Review film “vantage point”

Untuk memperoleh nilai tugas sinematografi materi apresiasi film,saya akan mereview film Vantage point. Film ini sudah ditonton oleh saya dan teman-teman sekitar 2 minggu yang lalu. Sebelum mengambil kesimpulan review dari saya telebih dahulu kita melihat simple reviewnya:
Nama film, tahun rilis : Vantage point,2008
Genre  : action
Sutradara  : Pete Travis
Produser  : Tania Landau,Ricardo Del Río
Penulis  : Barry Levy
Penyunting  : Stuart Baird,Sigvaldi J. Kárason,Valdís Óskarsdóttir
Distributor  : Sony Pictures
Vantage point berceritakan tentang seorang pesiden Amerika serikat yang berkunjung ke eropa untuk membentuk terobosan baru dalam perang terror yang sedang berlangsung. Cerita ini diambil oleh beberapa sudut pandangan orang dengan teknik flashback. Jadi setelah pengelihaan satu orang selesai kembali ke awal dengan sudut pandang orang yang berbeda.
Cerita pertama diambil sudut pandang Rex, seorang sutradara berita yang sedang menyiarkan secara live presiden ashton yang sedang berkunjung ke Eropa. Ketika sedang mengeshoot sang presiden naik keatas panggung,si presiden ditembak. Semua orang disitu panic dan berlarian kesana sini sedangkan pembawa acara,angie kaget dan tidak bisa berkata apa-apa.  Ditengah-tengahkepanikan itu bom yang tidak diketahui oleh sapapun dan terletak di bawah podium meledak . Rex kaget saat melihat Angie tidak bergerak.
Cerita kedua diambil sudut padang Thomas,dia seorang bodyguard yang melindungi presiden. Dia sangat berjaga-jaga agar presiden tidak diserang seperti tahun lalu. Tetapi ketika presiden menaiki podium,dia tertembak. Thomas langsung menyergap orang yang mencurigakan dan melihat video yang direkam oleh seorang amatiran. Dia melihatada bom yang dimasukan ke podium dan berteriak. Bom pun meledak dia segera berlari ke stasiun TV dekat situ untuk melihat rekaman dan menemukan sesuatu yang mengkagetkan .
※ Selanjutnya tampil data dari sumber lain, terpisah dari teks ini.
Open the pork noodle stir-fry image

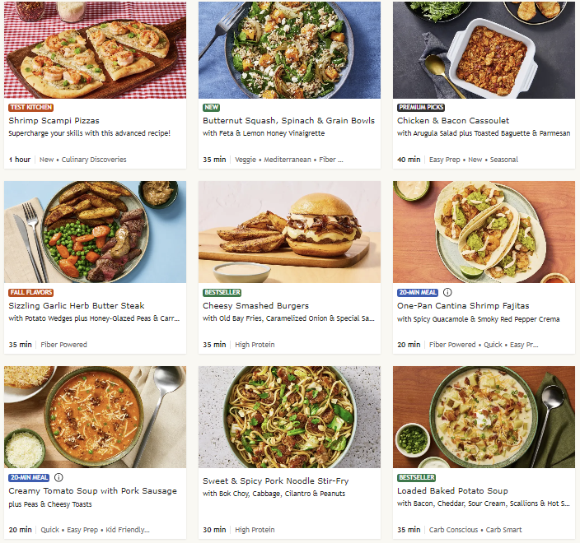pos(289,417)
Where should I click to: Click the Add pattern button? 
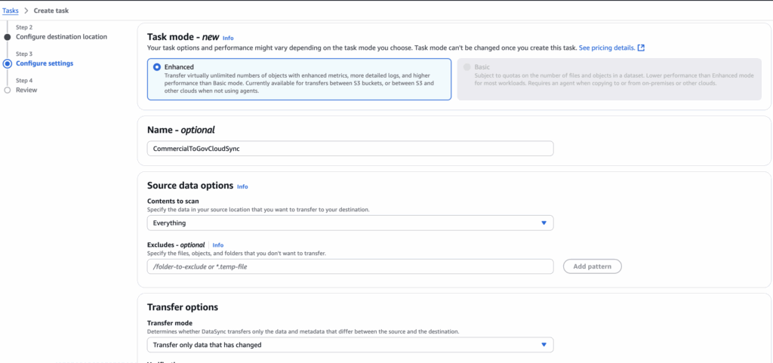click(592, 266)
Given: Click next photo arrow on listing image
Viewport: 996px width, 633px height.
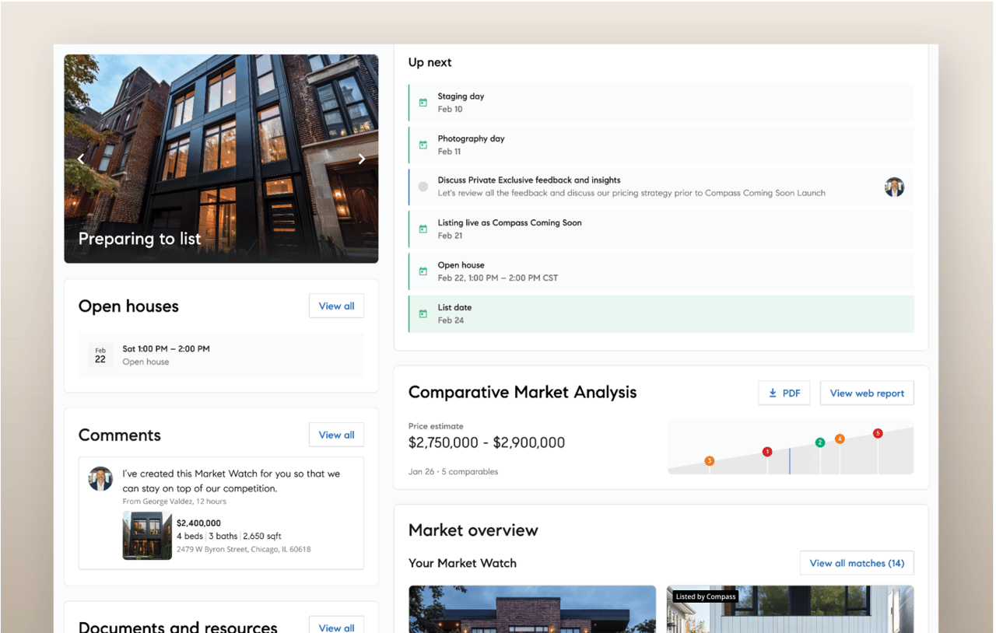Looking at the screenshot, I should tap(362, 159).
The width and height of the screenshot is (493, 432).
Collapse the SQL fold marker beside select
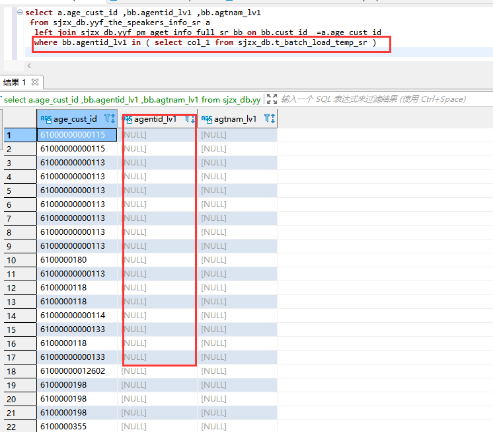20,13
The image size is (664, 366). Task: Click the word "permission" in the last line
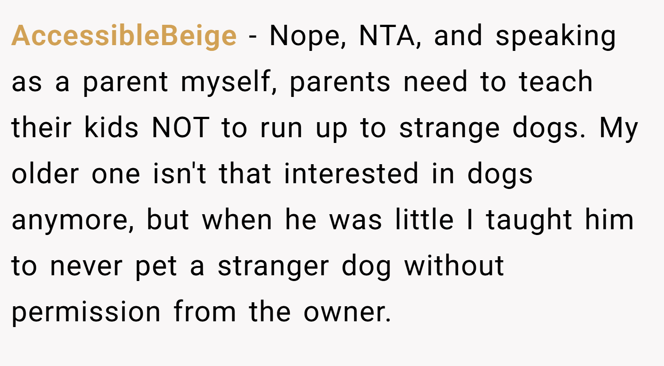86,312
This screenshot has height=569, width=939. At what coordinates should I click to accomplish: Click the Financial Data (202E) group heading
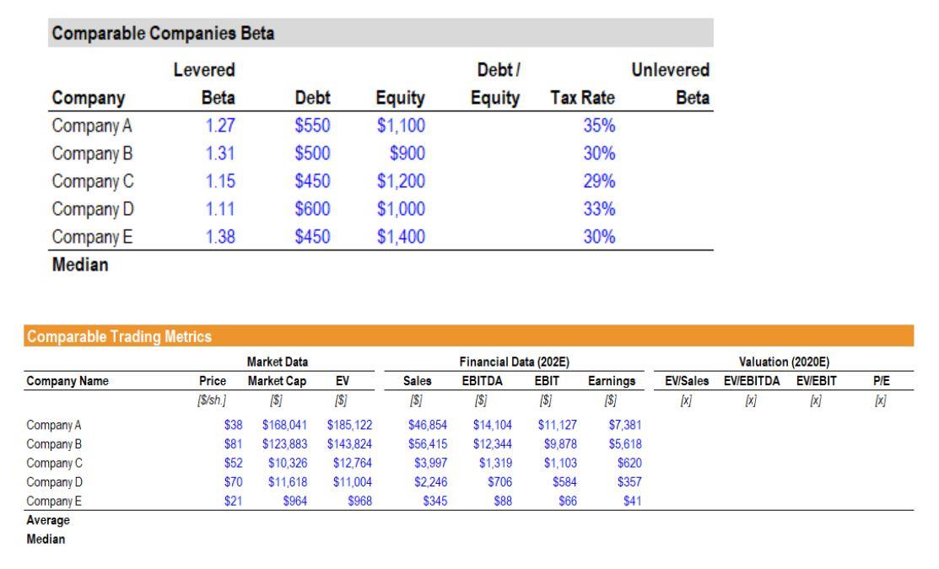point(514,362)
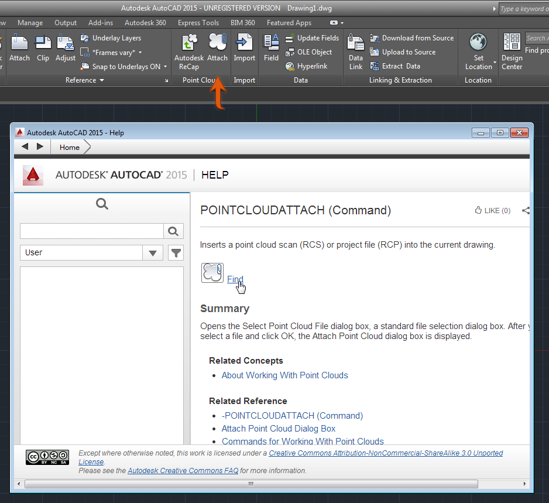Toggle Snap to Underlays ON setting

[x=125, y=67]
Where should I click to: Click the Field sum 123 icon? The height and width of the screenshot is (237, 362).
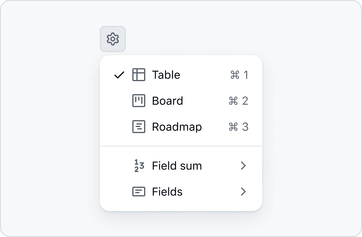[139, 166]
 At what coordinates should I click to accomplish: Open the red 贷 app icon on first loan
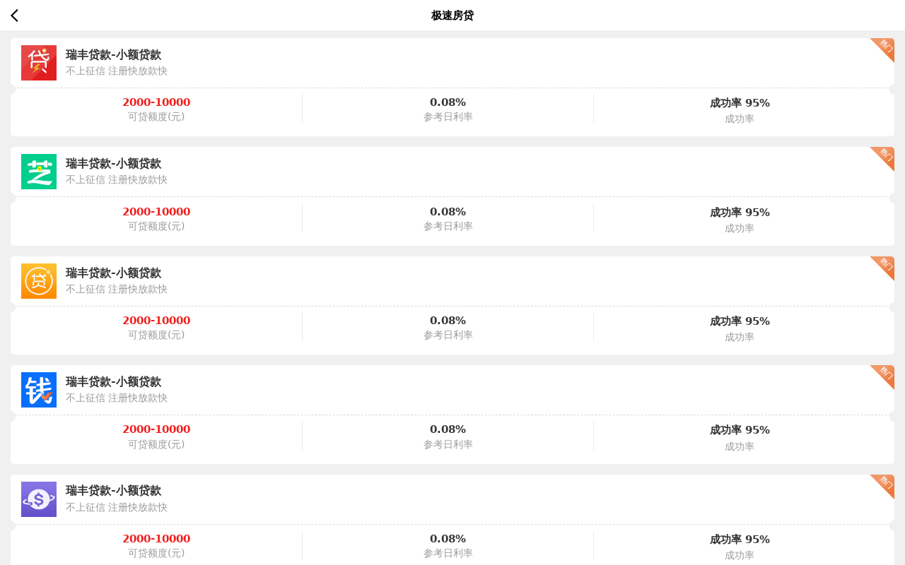38,62
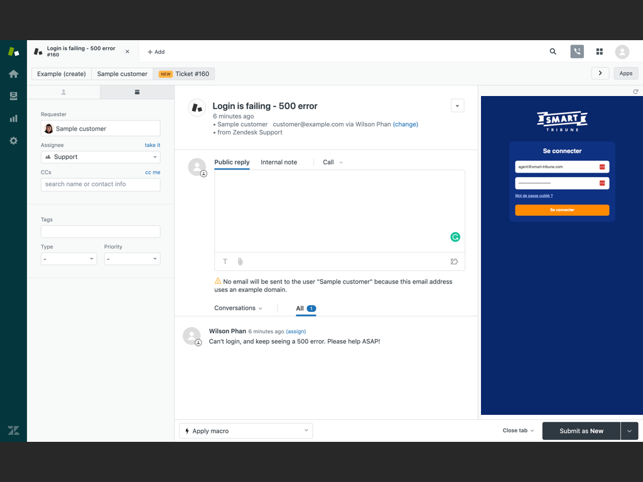Viewport: 643px width, 482px height.
Task: Switch to the Internal note tab
Action: pyautogui.click(x=279, y=162)
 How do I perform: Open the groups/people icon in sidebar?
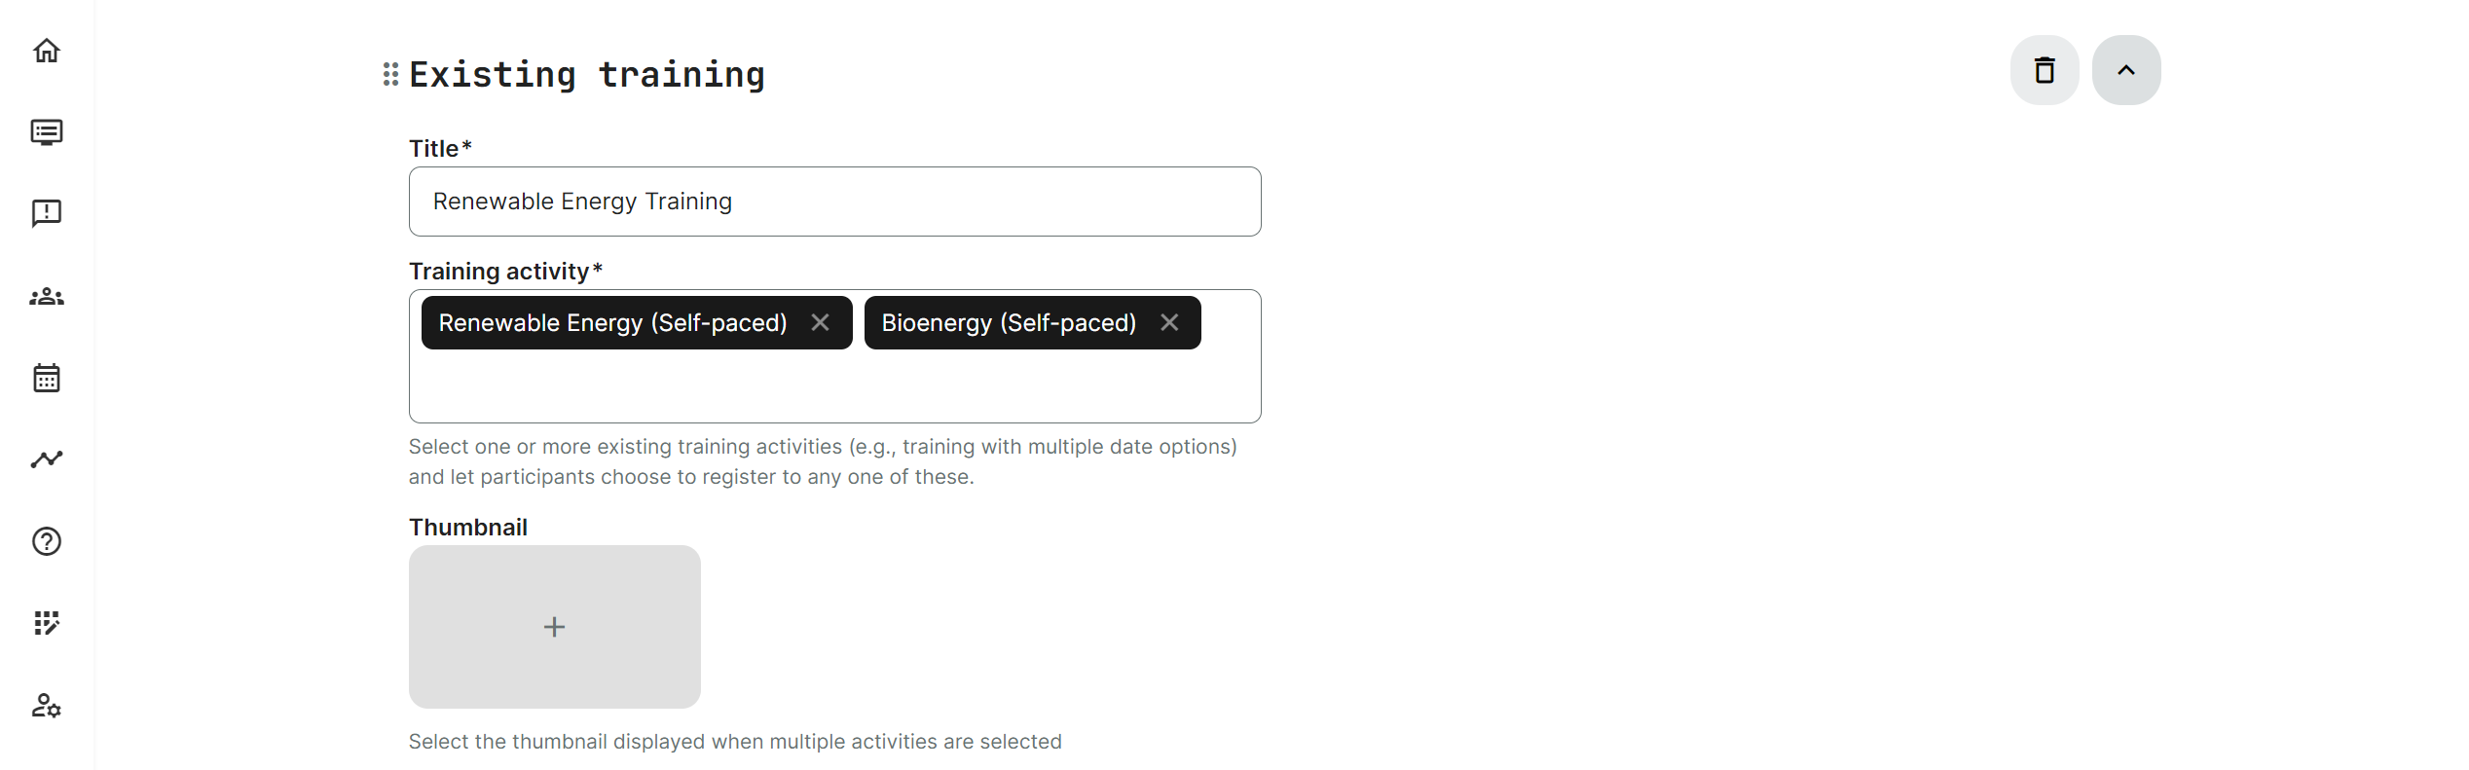point(47,297)
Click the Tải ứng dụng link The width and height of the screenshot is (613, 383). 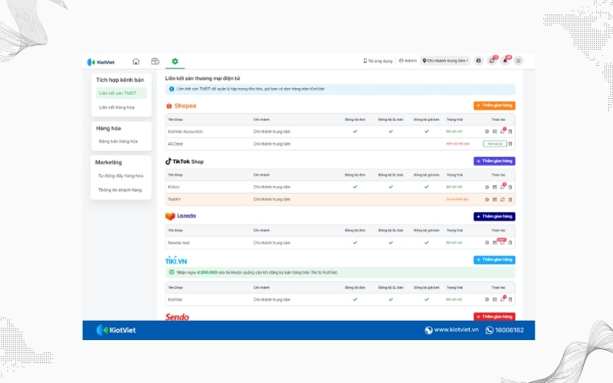(x=378, y=61)
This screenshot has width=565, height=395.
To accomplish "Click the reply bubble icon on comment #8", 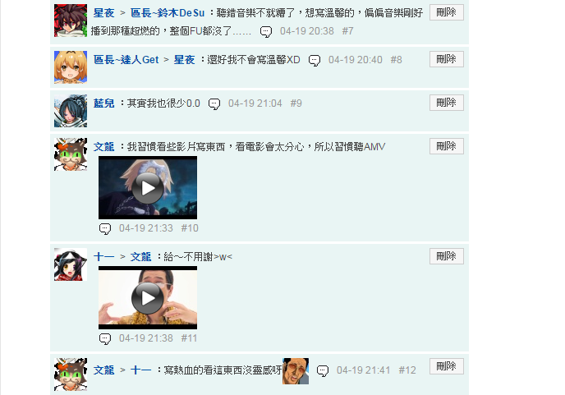I will (x=315, y=60).
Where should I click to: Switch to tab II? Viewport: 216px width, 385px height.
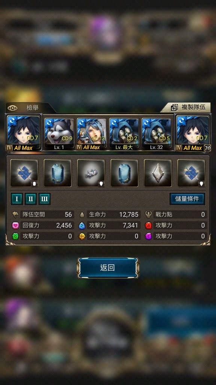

Cerita ketiga diambil sudut pandang Erik,dia seorang polisi yang diperalat oleh  seorang wanita untuk membawakan bom. Setelah melihat presiden ditembak,ia berusaha memberitahu bahwa pelakunya juga melemparkan bom kebawah podium tetapi justru ditangkap kaena mencurigakan. Saat bom meledak dia kabur dan dikejar oleh polisi. Sampai disuatu tempat polisi kehilangan jejak Erik dan Erik ditempat itu dia bertemu seseorang.
Cerita keempat diambil sudut pandang Howard,seorang warga Amerika yang berlibur ke Eropa seorang diri. Dia dating dengan membawa kamera . Ketika presiden ditembak dia melihat pelakunya dibalik jendela dan merekamnya. Dia juga merekam orang yang memasukan bom. Setelah bom meledak,dia panic dan akhirnya ia mengikuti pengejaran polisi terhadap Erik dan merekamnya. Disuatu tempat Erik berhenti  ia melihat seorang anak perempuan yang ia tolong hampir ketabrak ia berlari untuk menolongnya.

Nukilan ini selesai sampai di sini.